Lesetext:

------------

Indien im Herzen: Die unglaubliche Geschichte von "Lion" führt Dev Patel erneut in seine zweite Heimat und beschert ihm seine erste Oscar-Nominierung. Wie das Treffen mit dem echten Saroo ausfiel und wie sich sein Verhältnis zu Indien gewandelt hat, verriet er uns im exklusiven TV Movie Online-Interview.

"Lion" Der lange Weg nach Hause
Für seine bewegende Darstellung in "Lion" wurde Dev Patel für den Oscar nominiert! Foto: Universum Film

"Das Leben schreibt meist die schönsten Geschichten". Vielleicht wird dieser Spruch etwas zu häufig benutzt – in der Verfilmung der unglaublichen Geschichte von "Saroo Briefley" könnte er treffender kaum sein. Mit fünf Jahren wurde der kleine indische Junge nämlich von seiner Familie getrennt, als er auf seinen Bruder wartend in einen Zug außer Betrieb stieg – und erst tausende Meilen später in Kalkutta wieder herausgelassen wurde.

------------

Arbeitsschritte:
(a) Beantworten Sie anhand des Lesetexts:
(i) Für welchen Preis wurde Dev Patel dank seiner Darstellung in "Lion" nominiert?
(ii) Wie alt war der Junge, als er von seiner Familie getrennt wurde?
(iii) In welcher Stadt wurde er wieder aus dem Zug herausgelassen?
(b) Schreiben Sie den Abschnitt des Lesetexts ab, der bei den Worten "Indien im Herzen: Die" einsetzt; hören Sie nach "wieder herausgelassen wurde." auf.

Vorliegendes Material:

------------

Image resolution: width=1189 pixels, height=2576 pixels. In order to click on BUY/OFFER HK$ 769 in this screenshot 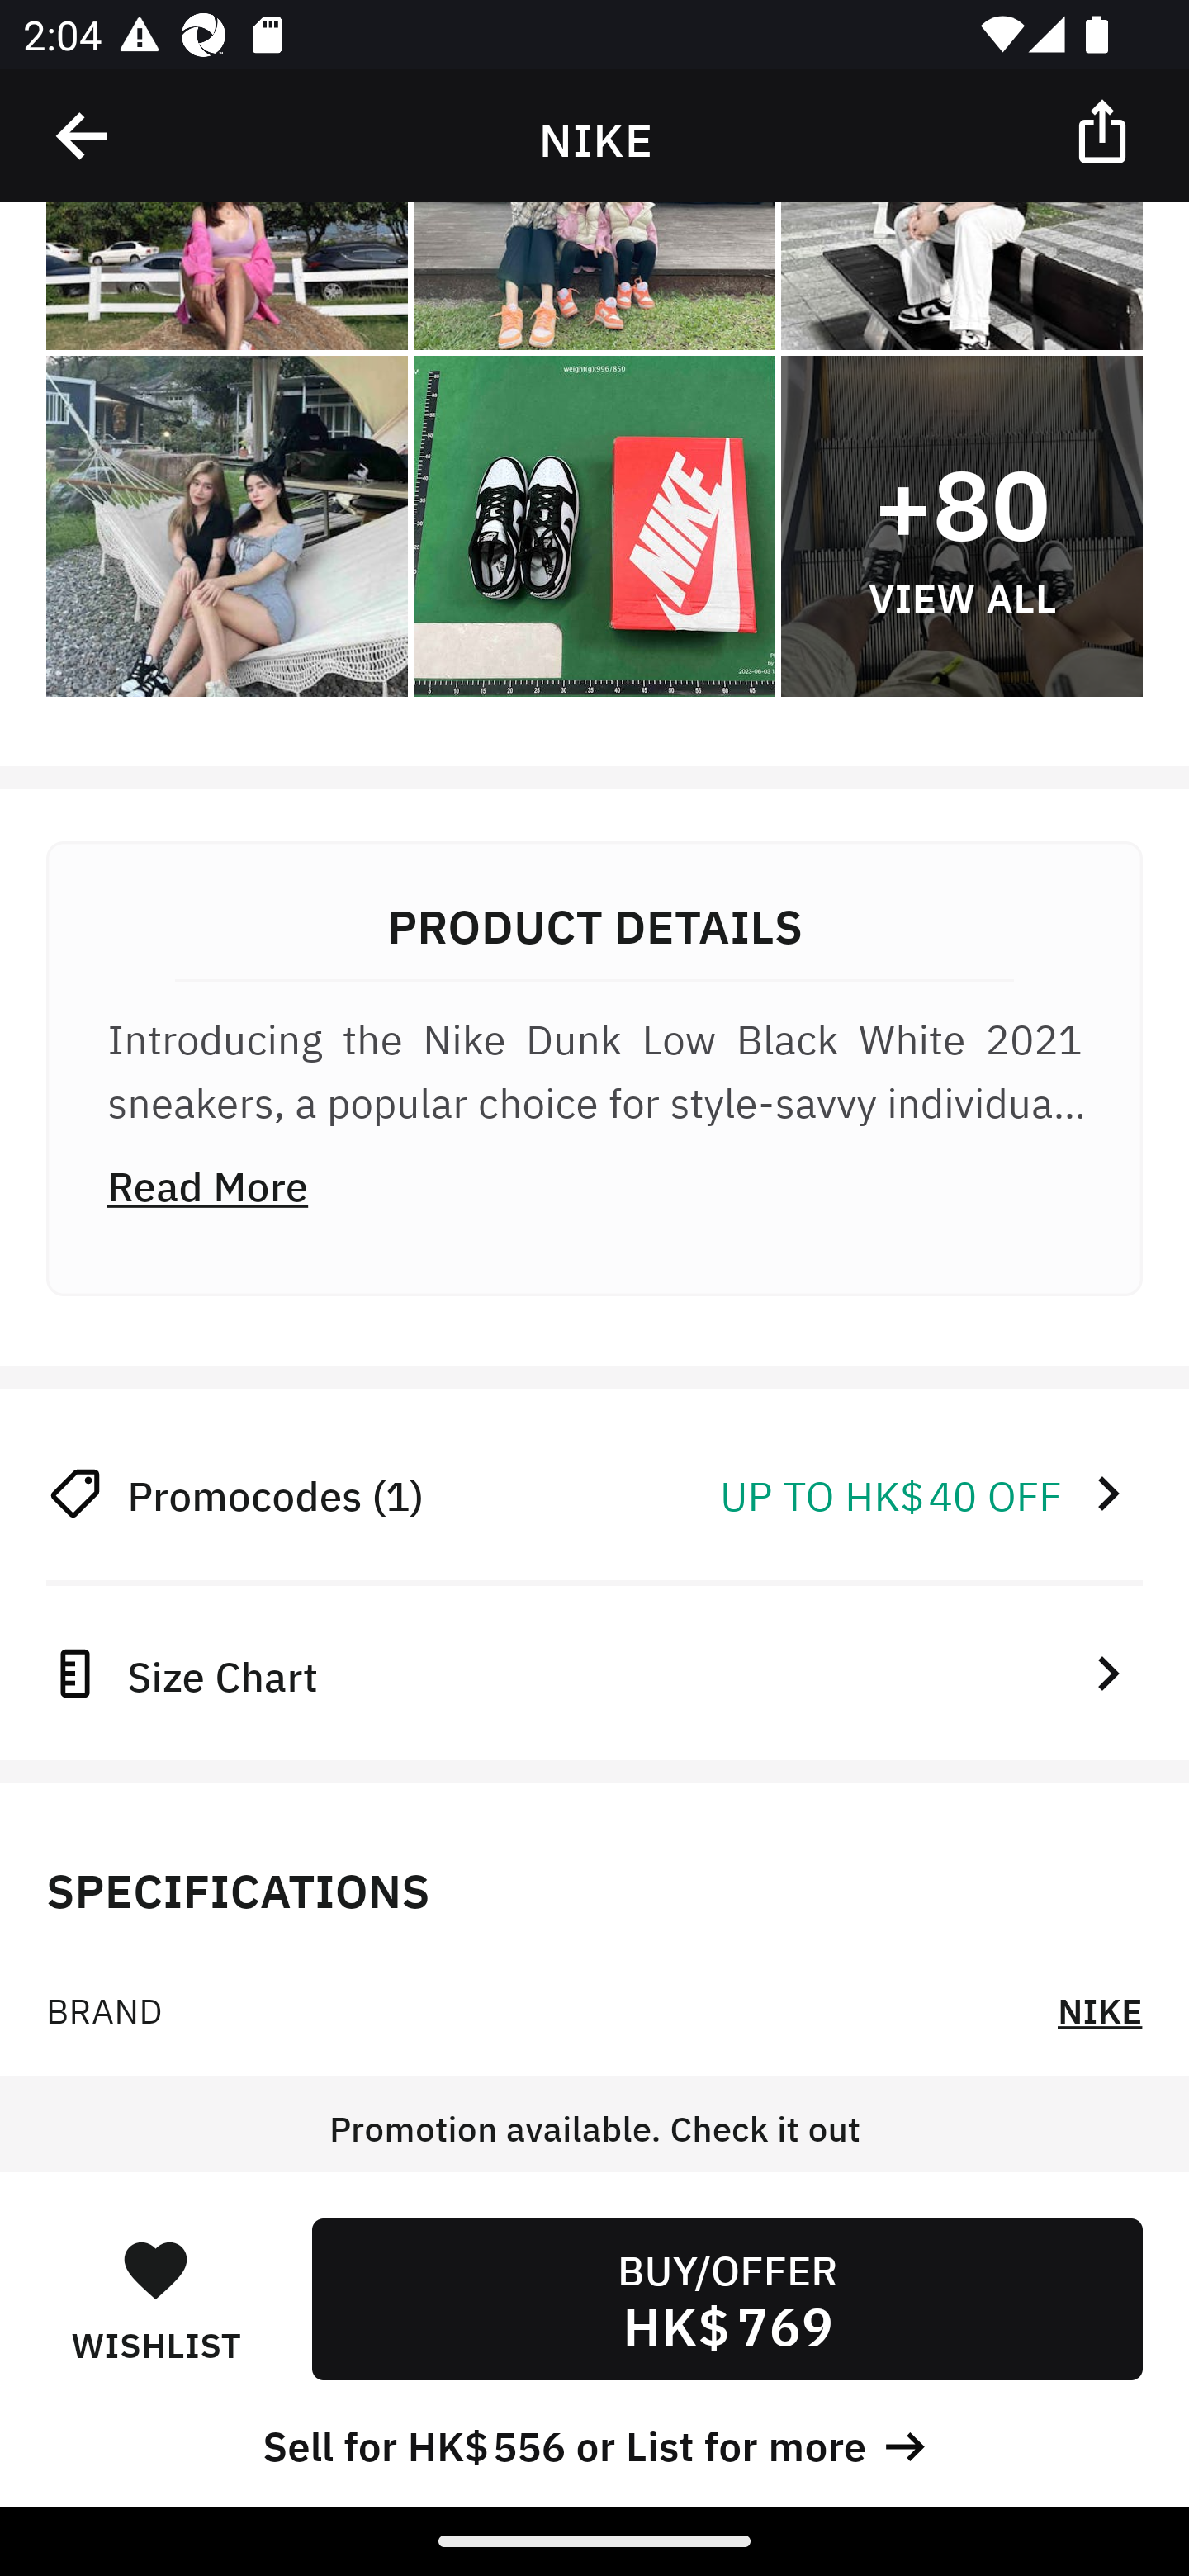, I will do `click(727, 2299)`.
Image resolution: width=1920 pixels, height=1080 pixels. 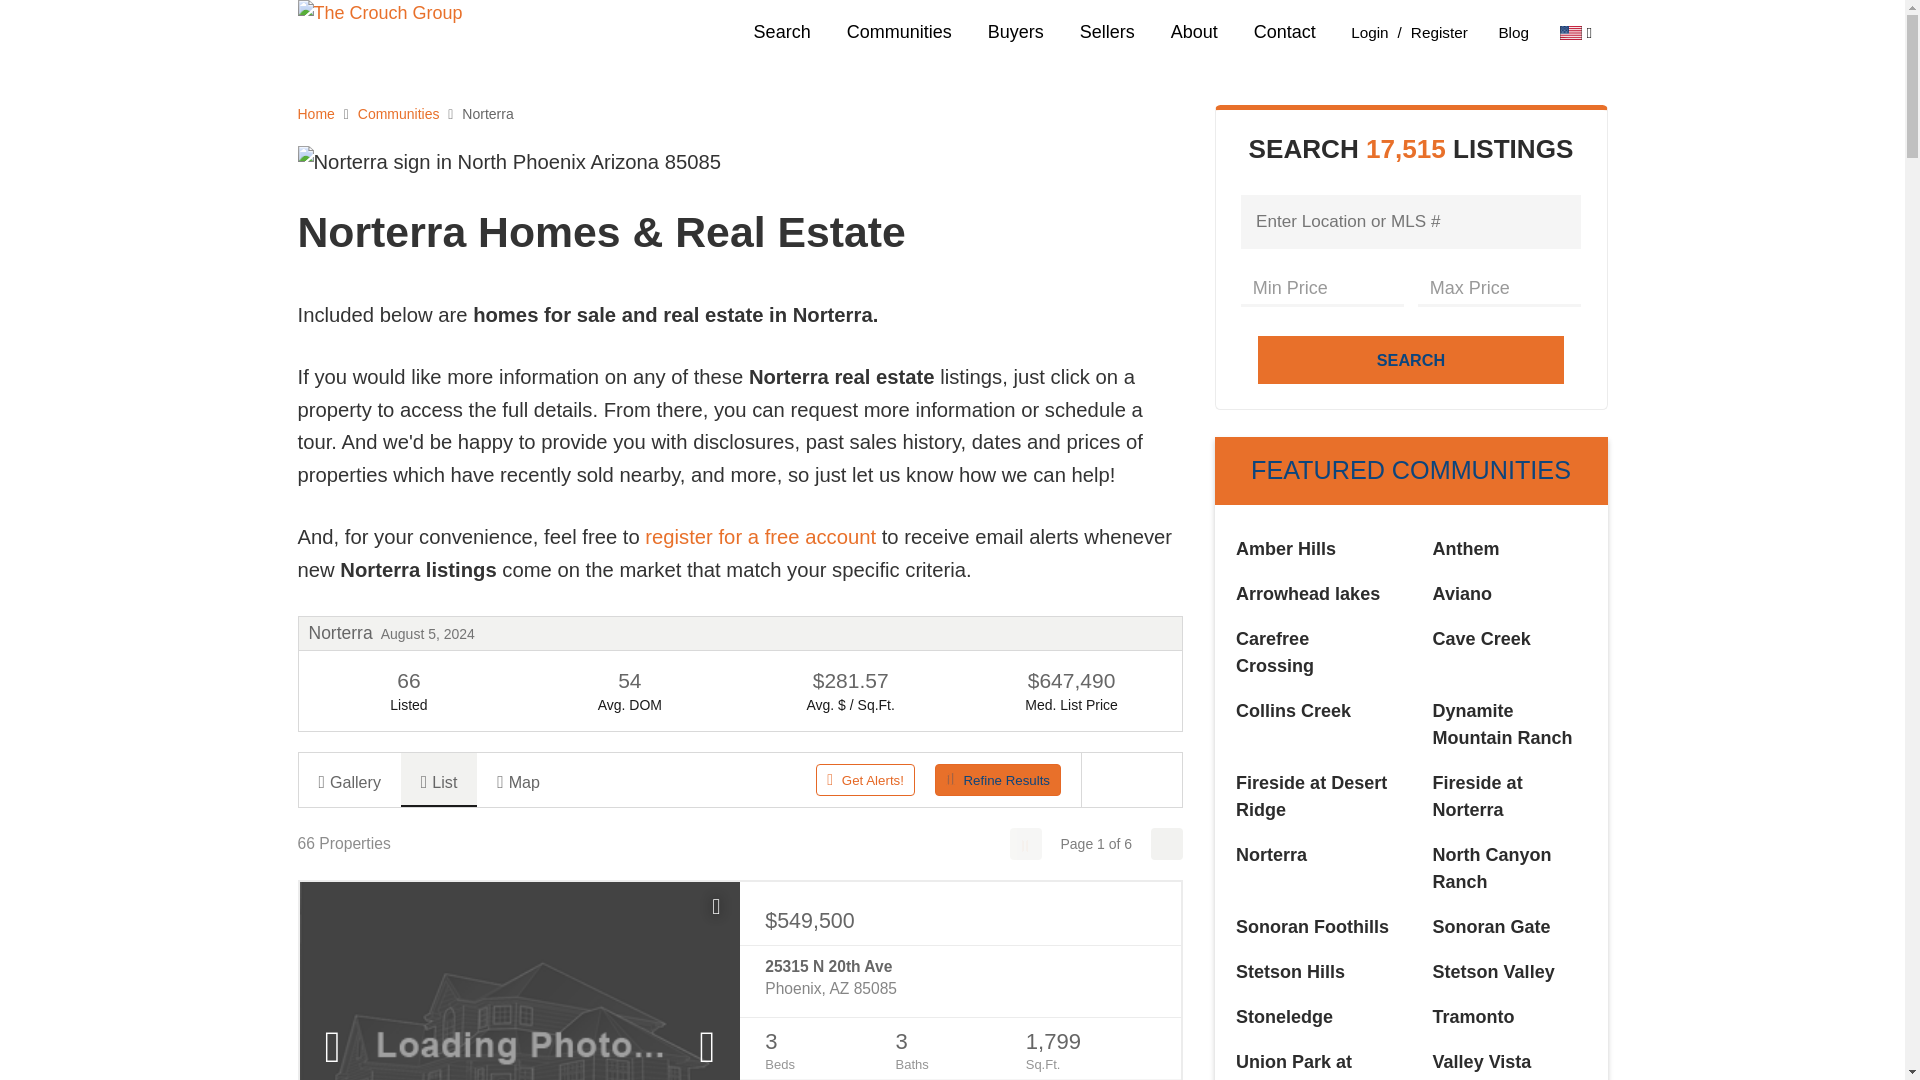 What do you see at coordinates (899, 32) in the screenshot?
I see `Communities` at bounding box center [899, 32].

------------

Lösungen:
(a)
(i) Für den Oscar
(ii) Fünf Jahre
(iii) In Kalkutta

(b)
Indien im Herzen: Die unglaubliche Geschichte von "Lion" führt Dev Patel erneut in seine zweite Heimat und beschert ihm seine erste Oscar-Nominierung. Wie das Treffen mit dem echten Saroo ausfiel und wie sich sein Verhältnis zu Indien gewandelt hat, verriet er uns im exklusiven TV Movie Online-Interview.

"Lion" Der lange Weg nach Hause
Für seine bewegende Darstellung in "Lion" wurde Dev Patel für den Oscar nominiert! Foto: Universum Film

"Das Leben schreibt meist die schönsten Geschichten". Vielleicht wird dieser Spruch etwas zu häufig benutzt – in der Verfilmung der unglaublichen Geschichte von "Saroo Briefley" könnte er treffender kaum sein. Mit fünf Jahren wurde der kleine indische Junge nämlich von seiner Familie getrennt, als er auf seinen Bruder wartend in einen Zug außer Betrieb stieg – und erst tausende Meilen später in Kalkutta wieder herausgelassen wurde.